Estou entrando por veredas delicadas, que talvez desvirtuem o sentido do texto. Mas considero importante apontar e localizar (até onde é possível perceber e sentir) as lições da dança circular sagrada, meu aprendizado e a inevitável transformação em mim. Claro que não foi apenas a dança, pois, hoje vejo, a vida é circular. Quando colocamos a roda a girar, se um aspecto que estava estagnado ganha movimento, tudo o mais também entra na roda, gira, em espirais ascendentes, rumo ao crescimento, ao equilíbrio, ao centro, à integração de ser. Sincronicidade. As danças me chegaram no momento em que podia ser receptiva a elas, num momento em que minha vida estava se transformando, tendo na base uma grande perda, embora eu não tivesse ainda consciência de tudo. De certa forma, a dança me escolheu e acolheu. Aprender a agradecer foi essencial para continuar.

Trago ainda comigo, feito marca profunda de preciosa descoberta, a sensação e o sentimento experimentados naquele dia, dançando a coreografia Cura, equilíbrio, agradecimento16. Foi um tempo, um instante que me aconteceu. No reino do conhecido, irrompe o inesperado. Todo o corpo sente. Choro um choro contido. A cada volta da roda, dançando ao som de Pachelbel, choro mais. O que se passava? Lá não era hora de procurar explicação. Vivi. Mas estranhava: a dança era uma “velha conhecida”, tantas vezes dançada, tantas vezes focalizada por mim, inclusive. Por que, então, depois de tantos e distintos tempos e lugares dançados, aquela reação? Espanto. Através da própria dança, que é longa, experimentei a volta à calma. No outro dia, voltando ao grupo com o qual eu participava de um curso de formação e no qual eu experimentara aquele “estranhamento emocional”, a revelação se deu: por tanto tempo eu não soubera agradecer! Não foi naquela dança e naquele dia que aprendi ou descobri a gratidão, mas foi através dela que tomei consciência do que as danças circulares vinham provocando em mim, com seus gestos rituais. A forma me levou ao conteúdo. Repetir a forma me levou à consciência. Reconheci fora o que estava agora dentro. A força que tem o gesto! Caminhar. Balançar. Parar. Recolher as mãos sobre o coração, cabeça e corpo levemente inclinados para a terra, devoção, humildade, agradecimento. A cura e o equilíbrio, como sugere o nome da dança, podem vir da gratidão. Tão profundamente simples que requer aprendizado. Viver é maior.

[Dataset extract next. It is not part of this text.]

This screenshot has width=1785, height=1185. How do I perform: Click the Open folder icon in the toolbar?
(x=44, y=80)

Só agora percebo outras conexões: essa dança foi uma das preferidas entre os grupos de educadoras com os quais dancei no processo da pesquisa. Era muito solicitada, confiro no meu caderno de campo. Além das minhas anotações, depois de ter estabelecido relações no tempo do agora, encontrei as palavras de uma aluna que entrou na roda e sentiu o toque da dança. Seus escritos soaram para mim como um verdadeiro testemunho da experiência.

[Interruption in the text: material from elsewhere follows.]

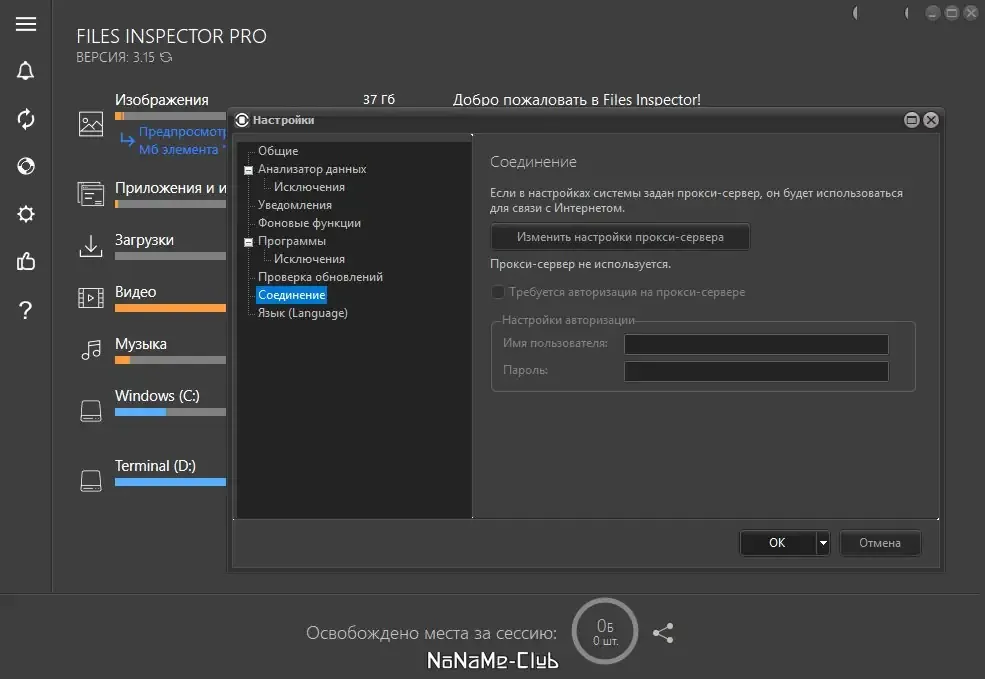Enable proxy authorization required checkbox
Screen dimensions: 985x679
point(498,292)
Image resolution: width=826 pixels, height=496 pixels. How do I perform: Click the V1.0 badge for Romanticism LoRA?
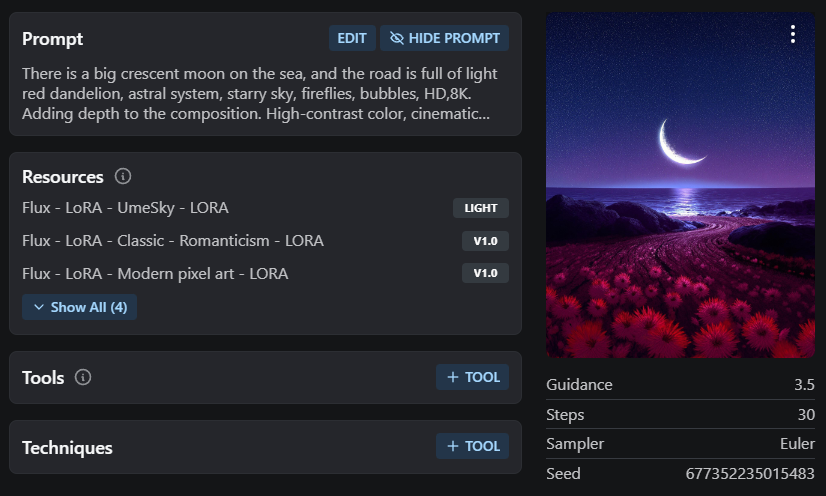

16 A dança Cura, equilíbrio,

agradecimento é uma

coreografia de Maria- Gabriele Wosien e Bernhard Wosien para

Pachelbel Canon. Foi uma

das primeiras danças que aprendi no meu reencontro com as Danças Circulares Sagradas, em 2002. Fonte: Renata Ramos, São Paulo-

SP, com quem aprendi a coreografia e inúmeras vezes dancei.